*WHAT YOU ARE ASKED TO DO:*
Write out the listing below exactly, and omit any images you find in it.

------------------------------------------------------------------------

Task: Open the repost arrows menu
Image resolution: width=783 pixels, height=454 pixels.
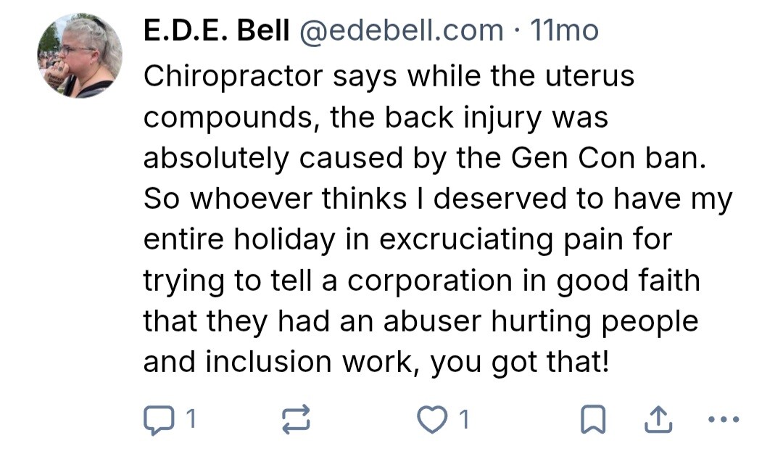Action: [296, 418]
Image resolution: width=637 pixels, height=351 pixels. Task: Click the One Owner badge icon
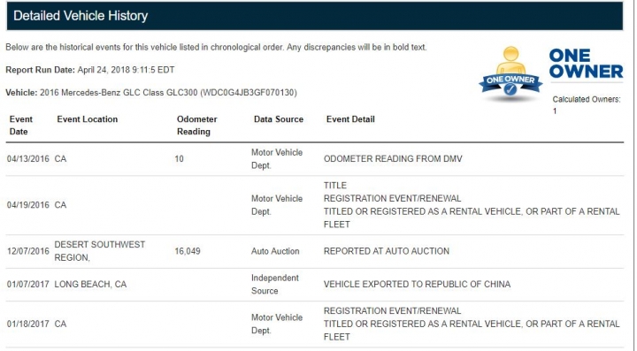[510, 73]
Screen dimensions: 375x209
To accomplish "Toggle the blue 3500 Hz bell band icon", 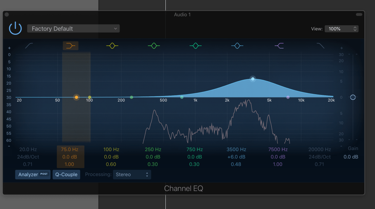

------------------------------------------------------------------------

*TASK RESULT:*
Task: Open the repost arrows menu
Image resolution: width=783 pixels, height=454 pixels.
Action: [296, 418]
Image resolution: width=637 pixels, height=351 pixels. Task: Click the One Owner badge icon
[510, 73]
Screen dimensions: 375x209
To accomplish "Toggle the blue 3500 Hz bell band icon", 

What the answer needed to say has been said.